YOUR OBJECTIVE: Quote the plan review word for word from "Option (b) is" to "job (state=NOT_STARTED, is_current=False)".

Skip to content

310 — Plan Review

Verified plans against actual code in backend/app/models/data_ingestion.py, backend/app/repositories/data_ingestion.py, backend/app/tasks/*, backend/app/api/v1/data_sync.py, backend/app/models/factor.py.

Three showstoppers, several real-but-smaller issues, and one strategic question.


Showstoppers — need answers before any code is written

1. BackgroundTasks chaining is fragile, not "needs threading through"

Plans B (_enqueue_stale_recalculations), C (DAG chaining via next_job), and D (chained ingest → recalc → aggregation) all assume that calling background_tasks.add_task(...) from inside a running background task schedules the next task. This is implementation-defined Starlette behavior, not a documented API: BackgroundTasks runs queued tasks sequentially after the response; adding to the list during iteration may or may not be picked up depending on internal iteration mechanics, and the BackgroundTasks instance is per-request and goes out of scope after its loop ends.

This is the foundational decision for everything downstream. Pick one before writing more plan content on top:

  • (a) asyncio.create_task(run_recalculation_task(...)) from within the running task — tied to the same event loop, no Starlette involvement, but the pod can't crash mid-chain
  • (b) Drop in-task chaining entirely; let the next job sit in state=NOT_STARTED and add a tiny poller (cron-like loop, separate thread, or /sync/jobs/run-pending endpoint) that picks them up
  • (c) Add a real worker process that polls SELECT … FOR UPDATE SKIP LOCKED

Option (b) is the cleanest with what we have. Option (a) is what we implicitly relied on already (existing run_module_recalculation_task doesn't chain anywhere). Option (c) is what the reflexion doc actually advocated.

2. is_current concurrency hole is bigger than Plan A claims to fix

Today's flow:

POST /recalculate-emissions/...    →   create job (state=NOT_STARTED, is_current=False)

PROVIDED MATERIAL:
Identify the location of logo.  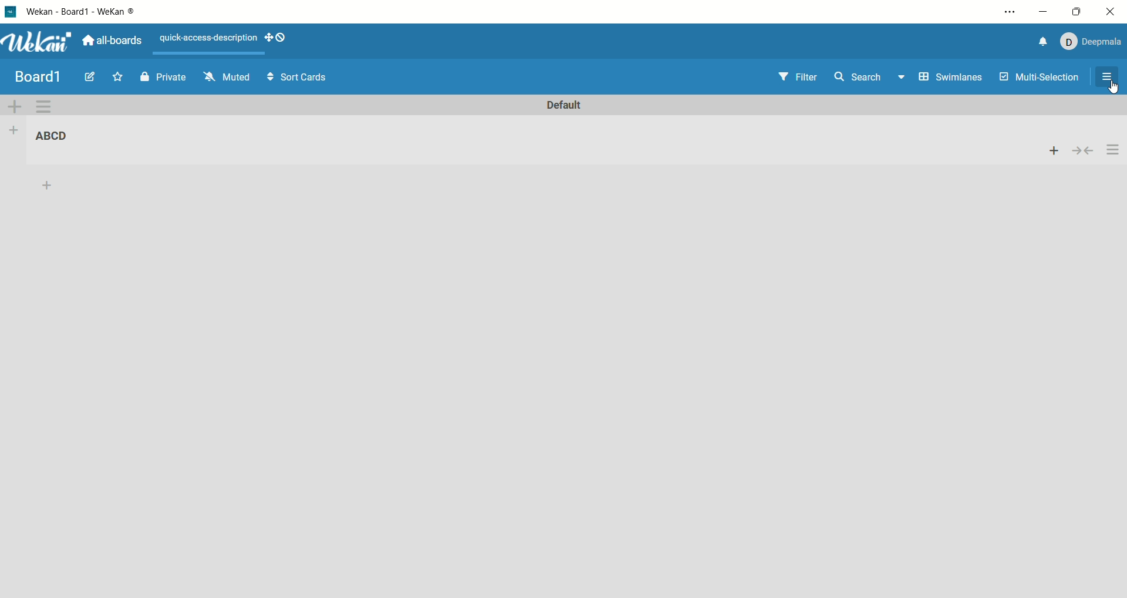
(9, 11).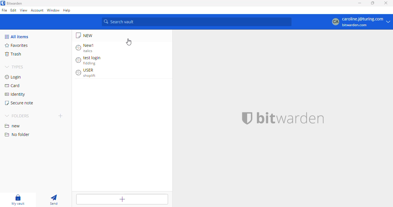  I want to click on folders, so click(17, 116).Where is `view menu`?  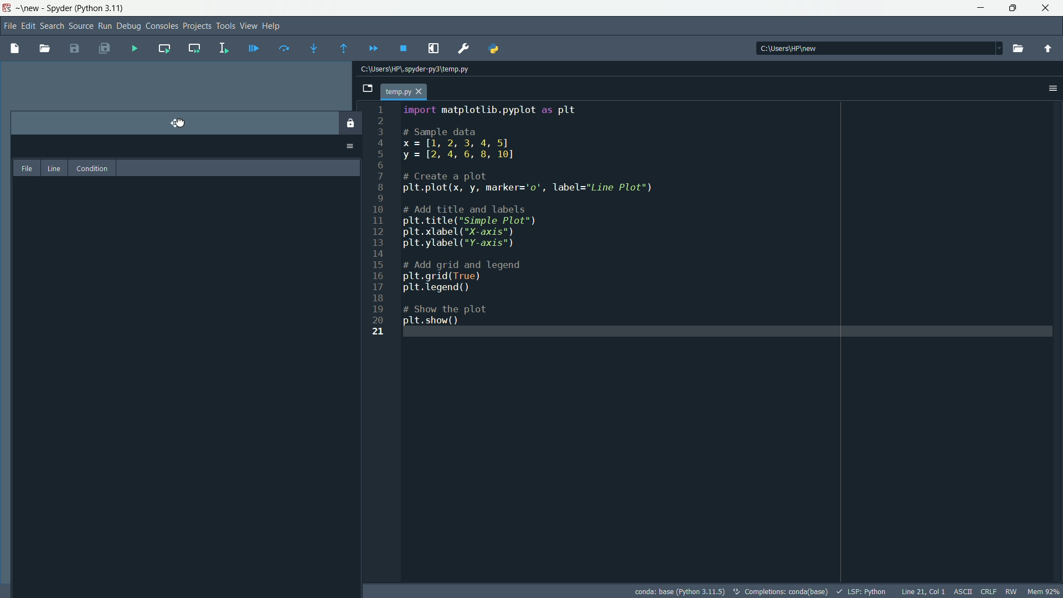 view menu is located at coordinates (248, 25).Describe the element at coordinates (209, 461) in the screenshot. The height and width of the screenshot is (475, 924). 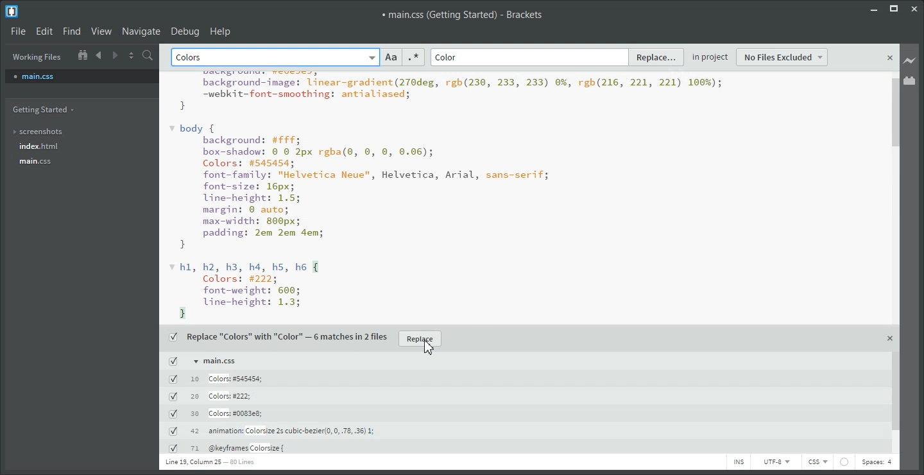
I see `Line 19, Column 25 — 80 Lines` at that location.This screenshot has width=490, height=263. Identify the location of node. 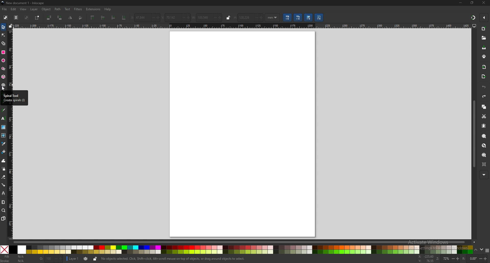
(3, 35).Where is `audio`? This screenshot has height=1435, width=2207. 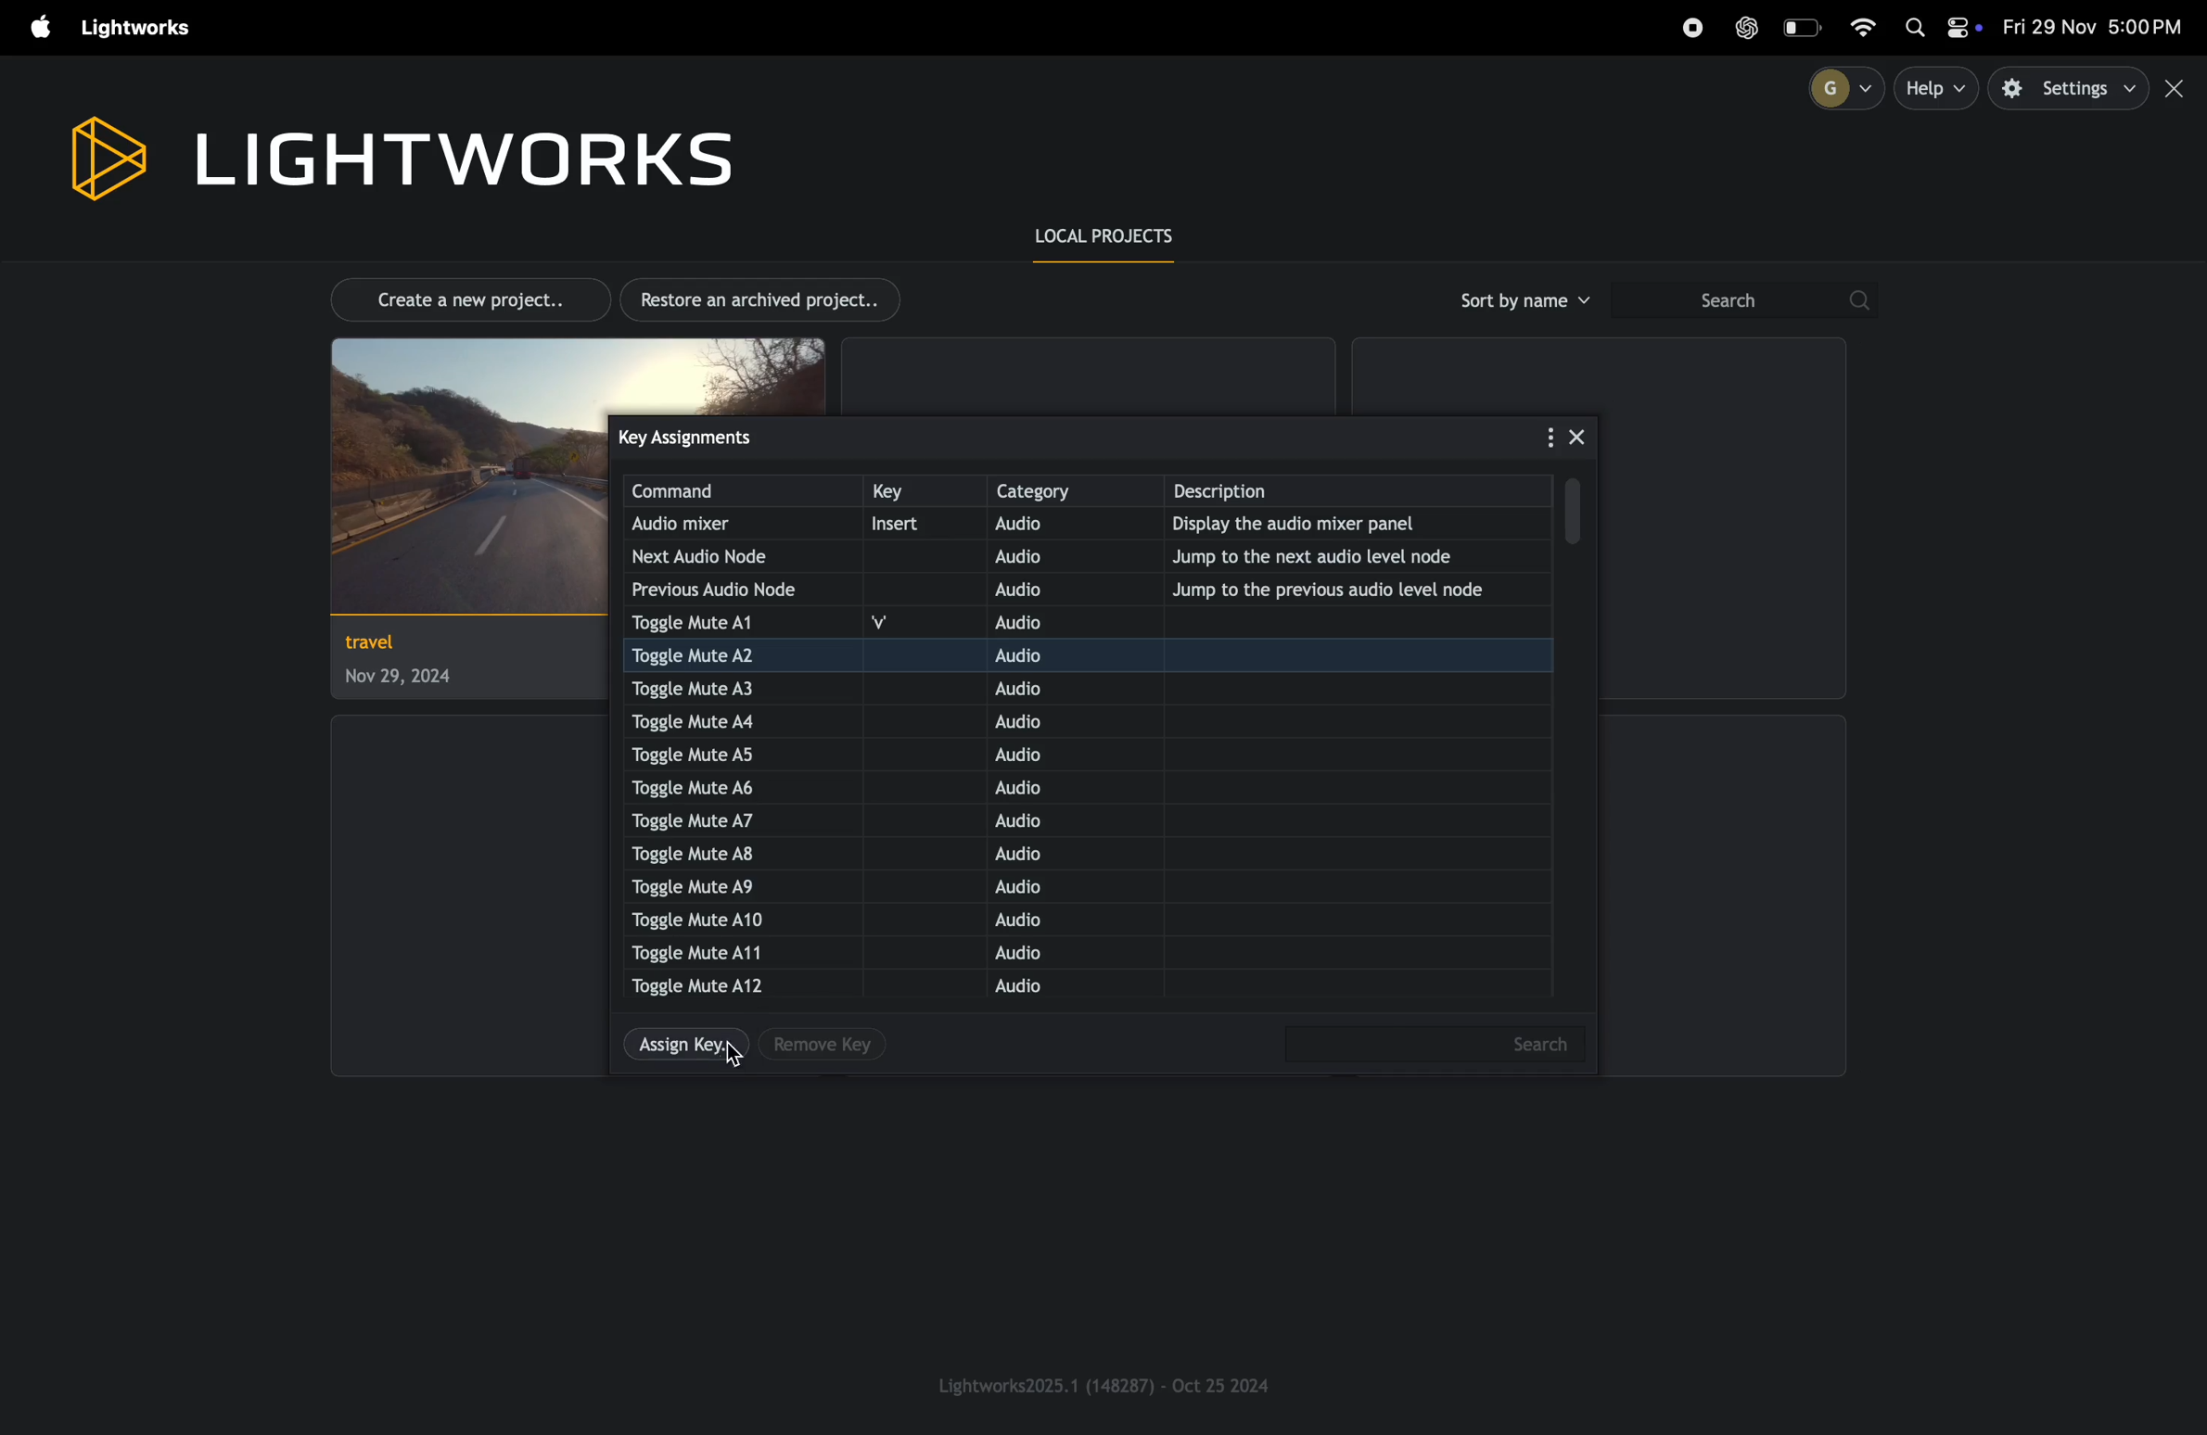
audio is located at coordinates (1032, 822).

COMPLETE OUTPUT:
Option (b) is the cleanest with what we have. Option (a) is what we implicitly relied on already (existing run_module_recalculation_task doesn't chain anywhere). Option (c) is what the reflexion doc actually advocated.

2. is_current concurrency hole is bigger than Plan A claims to fix

Today's flow:

POST /recalculate-emissions/...    →   create job (state=NOT_STARTED, is_current=False)